Senator Cory Gardner (R-Yuma) is widely considered to be among the most endangered incumbents facing re-election in 2020. In early December, we wondered aloud in this space about how long it would take before Gardner changed course from his increasingly Trump-loving, GOP leadership-having positions into a pretend “moderate” who is theoretically more capable of winning a second term.
Well, if you picked “January 3” in your office pool for the beginning of the backpedal, you may claim your winnings. As The Hill reports:
Sen. Cory Gardner (R-Colo.), who faces a potentially tough re-election in 2020, says Congress should re-open the federal government, even without a deal on funding President Trump’s border wall.
Gardner is the first Senate Republican to call for ending the partial shutdown even without a deal on President Trump’s demand for $5 billion to fund a border wall.
“I think we should pass a continuing resolution to get the government back open. The Senate has done it last Congress, we should do it again today,” he said…
…Senate Majority Leader Mitch McConnell (R-Ky.) says he will not schedule a vote on a clean stop-gap funding measure to re-open federal agencies without prior sign-off from the president.

Gardner has already publicly reversed himself on the idea of a border wall, but openly calling for an end to the government shutdown without a conversation about a giant wall is a different move — though a completely obvious and expected one for a politician known for saying whatever, whenever. In fact, Jason Salzman of the Colorado Times Recorder previewed this exact scenario just this morning.

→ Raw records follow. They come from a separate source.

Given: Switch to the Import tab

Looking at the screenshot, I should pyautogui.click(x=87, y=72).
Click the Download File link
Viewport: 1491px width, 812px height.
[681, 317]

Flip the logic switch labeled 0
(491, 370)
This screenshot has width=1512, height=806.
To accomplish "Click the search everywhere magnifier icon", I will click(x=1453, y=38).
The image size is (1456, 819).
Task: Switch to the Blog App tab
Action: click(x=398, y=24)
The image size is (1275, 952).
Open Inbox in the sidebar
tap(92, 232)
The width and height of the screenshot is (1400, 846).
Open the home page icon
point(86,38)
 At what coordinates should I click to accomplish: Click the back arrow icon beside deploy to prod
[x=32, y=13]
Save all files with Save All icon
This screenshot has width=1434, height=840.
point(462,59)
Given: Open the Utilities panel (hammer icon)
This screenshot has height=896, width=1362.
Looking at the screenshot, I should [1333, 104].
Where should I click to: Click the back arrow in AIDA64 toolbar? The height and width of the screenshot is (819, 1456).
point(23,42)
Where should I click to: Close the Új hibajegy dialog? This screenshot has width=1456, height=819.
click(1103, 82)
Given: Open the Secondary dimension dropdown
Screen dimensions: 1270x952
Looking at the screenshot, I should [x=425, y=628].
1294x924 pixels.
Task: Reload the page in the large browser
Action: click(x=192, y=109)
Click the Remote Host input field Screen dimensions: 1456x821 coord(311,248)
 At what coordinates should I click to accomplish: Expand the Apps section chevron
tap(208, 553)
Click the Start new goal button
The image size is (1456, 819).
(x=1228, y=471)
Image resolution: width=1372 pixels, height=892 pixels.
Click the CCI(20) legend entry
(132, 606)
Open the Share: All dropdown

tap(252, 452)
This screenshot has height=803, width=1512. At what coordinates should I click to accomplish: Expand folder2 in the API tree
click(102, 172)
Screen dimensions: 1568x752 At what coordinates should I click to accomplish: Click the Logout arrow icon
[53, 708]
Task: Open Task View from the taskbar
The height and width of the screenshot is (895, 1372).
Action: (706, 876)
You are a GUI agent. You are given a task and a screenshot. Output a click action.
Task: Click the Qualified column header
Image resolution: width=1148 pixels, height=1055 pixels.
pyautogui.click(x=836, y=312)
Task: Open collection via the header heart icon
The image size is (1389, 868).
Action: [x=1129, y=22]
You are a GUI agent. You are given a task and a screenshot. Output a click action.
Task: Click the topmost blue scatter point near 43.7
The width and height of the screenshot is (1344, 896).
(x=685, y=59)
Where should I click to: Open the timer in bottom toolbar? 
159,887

Republicans completely own the current government shutdown because President Trump already said it would be his fault. Americans took that message to heart and aren’t buying Trump’s attempts to deflect blame, which makes the shutdown an unquestioned political problem for Republicans like Gardner.
Gardner sees an opportunity here to cast himself as a problem-solving moderate, but these are still just empty words from Colorado’s junior senator. Would Gardner push Senate Majority Leader Mitch McConnell to hold a vote on reopening the government without Trump’s big wall money? Would he support a veto override if Trump refuses to budge? If not, then none of these words matter.
At some point, Gardner is going to need to back up his rhetoric with action. Otherwise, he risks becoming another Jeff Flake — talking loud, saying nothing, and without an office to call his own.